First time poster here. I've been following posts of others though and am hoping to get some advice/insight. My husband and I have been married for about 7.5 years. We have two kids, ages 2.5 and almost 6. My husband has never been an incredibly pleasant person, always has had some anger issues and just seems pretty unhappy overall. He worked on it a lot and it got better after we started dating. Over the past couple years though, he has just seemed miserable all the time and I stopped trying to talk to him because it was like talking to a wall. We would still go on dates and do fun things with the kids thought all of this. I have always run the household, he will help when asked with things, but has not taken initiative or shown much interest in our home, finances, etc. I have always been the decision maker in our relationship, he has never been one to express much of an opinion. I think all of this has been wearing on me. Add to that the sudden death of one of my best friend's husbands and my Grandma in January and things just came to a head. 

I ended up going to visit a friend in early February and had too much to drink and kissed a guy who I had been friends only with up to that point. I instantly was sick about it and regretted everything. Immediately upon returning home from my friend's I found a therapist and started going weekly. I told my husband how I was feeling and what happened and he understandably freaked out. I had worked through enough with the therapist at this point that we were able to talk about what he could do to be more of an equal partner in our relationship and we started to try to work through things. He went an saw a therapist on his own and then we started seeing a therapist as a couple. I thought things were getting better, we were making time to spend with each other and I was focusing on doing other things to make myself happy, crafts, going out with girlfriends, exercising, etc. He started working out again and is making attempts to be more involved in so many ways and I thought he was much happier. I have been honest with him about not knowing where we will end up and not feeling 100% about being in love with him but I told him I was trying and planned to continue trying. We sent the kids to my parent's house and had what I thought was a decent date night on Friday night. 

Then yesterday we went to my Aunt and Uncle's house for Easter with our kids and my parents. He works Sunday mornings, so he met me and my parents there. As soon as I walked in the door, he told me I should get a life insurance policy for him before the summer. He looked so sad and angry and just kept rambling things to our kids about how much he loved them. Then he called my brother and started saying all kinds of crazy stuff about how he thinks I would be better off if he were dead and said he was going to kill the guy and then kill himself. He said horrible things about me to my family and to say those things about doing harm to others and himself. He had been drinking but I don't know how much. He is just a social drinker and it's never been a problem before. He got better towards the evening and has been apologizing to everyone today. I can't stop thinking about the things he said though. I know he would never hurt me or the kids but I feel sick today. I called our therapist last night and left a voicemail but he hasn't called back. I called my therapist to try to get an appointment as well. 
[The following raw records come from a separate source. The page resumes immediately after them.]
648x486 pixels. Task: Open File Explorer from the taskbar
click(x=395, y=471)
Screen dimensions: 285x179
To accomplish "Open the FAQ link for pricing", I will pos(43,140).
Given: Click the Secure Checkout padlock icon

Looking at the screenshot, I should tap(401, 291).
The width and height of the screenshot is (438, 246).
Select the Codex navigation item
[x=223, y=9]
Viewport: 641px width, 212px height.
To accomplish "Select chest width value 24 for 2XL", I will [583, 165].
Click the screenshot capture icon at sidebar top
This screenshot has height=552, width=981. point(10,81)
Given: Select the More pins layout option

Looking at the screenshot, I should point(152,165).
As a side note, through all of this, he has tried to step up so much which I appreciate but he has also been obsessive about asking me where I stand with our relationship and texting and saying how much he loves me and how he will do anything for me. Some days I feel like I might suffocate. Our relationship obviously needed fixing prior to me breaking it even more, but now I just don't know if I can get past it all, especially after he said those things yesterday. 
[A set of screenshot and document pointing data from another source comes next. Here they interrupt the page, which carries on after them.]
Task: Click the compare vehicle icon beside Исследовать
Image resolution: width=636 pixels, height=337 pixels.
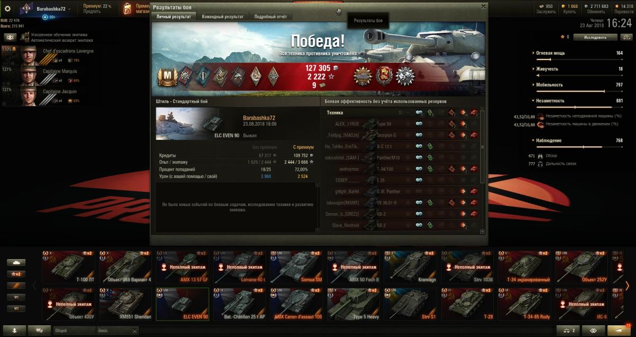Action: click(625, 37)
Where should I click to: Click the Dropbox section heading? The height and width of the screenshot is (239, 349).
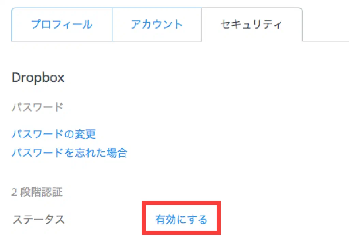click(x=38, y=78)
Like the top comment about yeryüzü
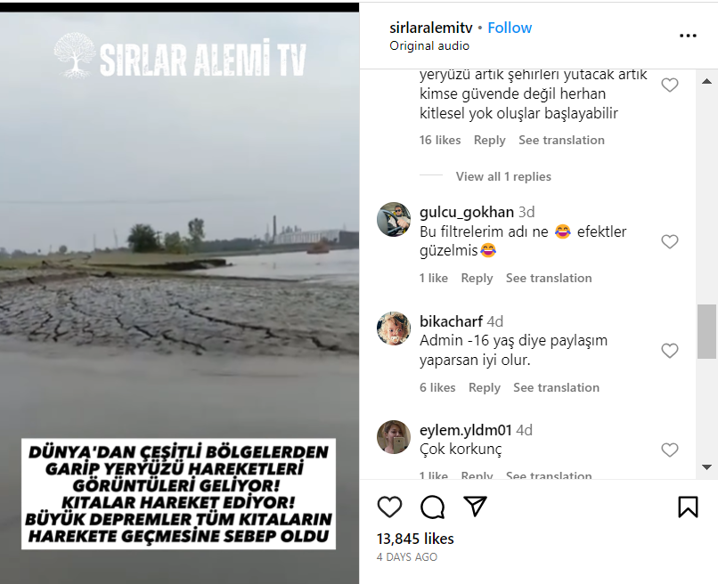The image size is (718, 584). (670, 85)
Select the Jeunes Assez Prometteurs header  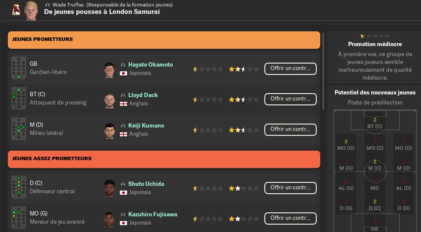click(164, 159)
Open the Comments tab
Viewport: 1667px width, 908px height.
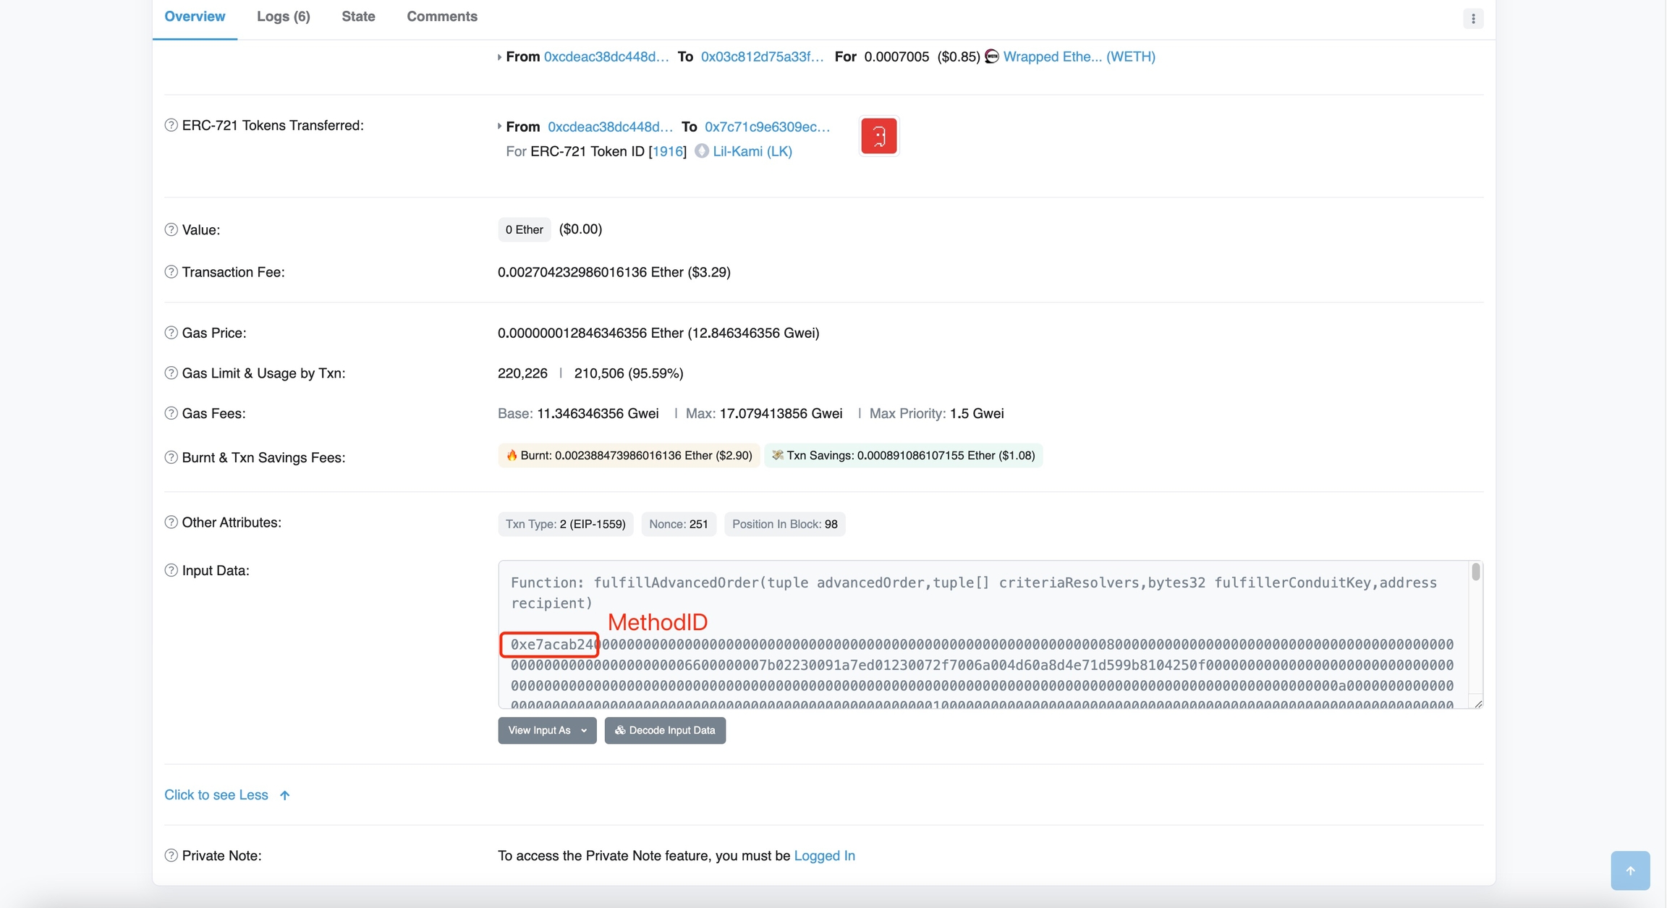point(441,17)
Sorry this is so long but I just want to present as much of the situation as I can. Any advice or insight anyone has would be very much appreciated.


----------



## Yeswecan (Jul 25, 2014)

I commend you for stopping with the OM after a kiss, going to your H with a confession and spilling it on the table were you stand in the marriage. 
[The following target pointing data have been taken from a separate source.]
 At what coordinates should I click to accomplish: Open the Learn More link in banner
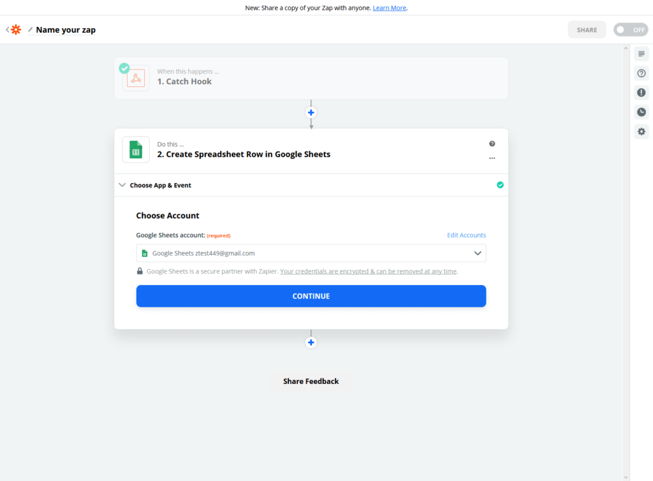[x=390, y=8]
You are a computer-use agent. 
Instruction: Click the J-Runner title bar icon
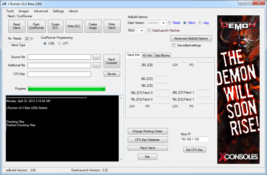tap(4, 4)
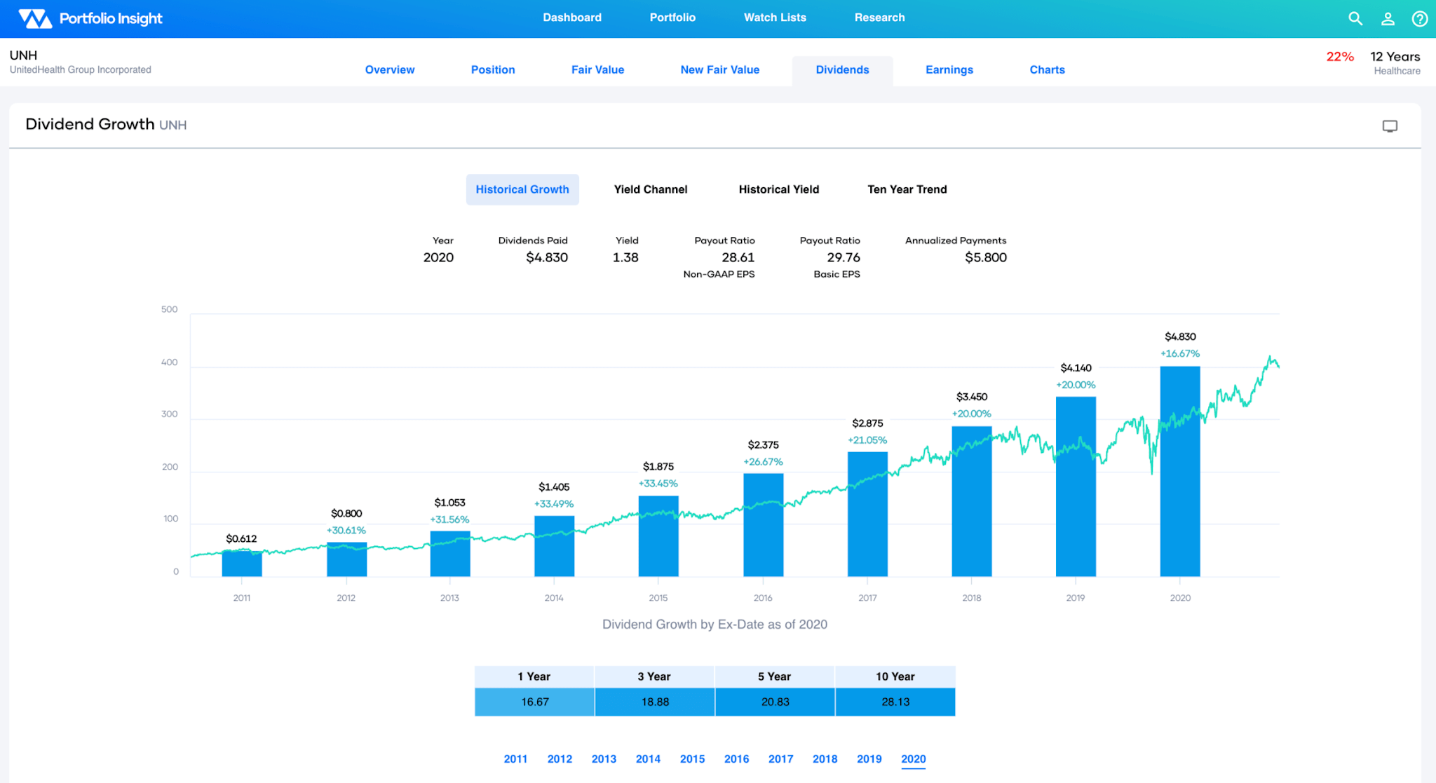This screenshot has height=783, width=1436.
Task: Go to the Portfolio section
Action: pyautogui.click(x=672, y=18)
I would say his drunken outburst was partial show and frustration as you appear on the fence with the relationship. BTW, life insurance does not pay if the person named on the insurance cert commits suicide. 

Anyway, you are upset as you H has some issues he was working on half-heartedly. This made you detach and consider life outside marriage. Now that it has come to a head and....



> he has tried to step up so much which I appreciate but he has also been obsessive about asking me where I stand with our relationship and texting and saying how much he loves me and how he will do anything for me. Some days I feel like I might suffocate. Our relationship obviously needed fixing prior to me breaking it even more, but now I just don't know if I can get past it all, especially after he said those things yesterday.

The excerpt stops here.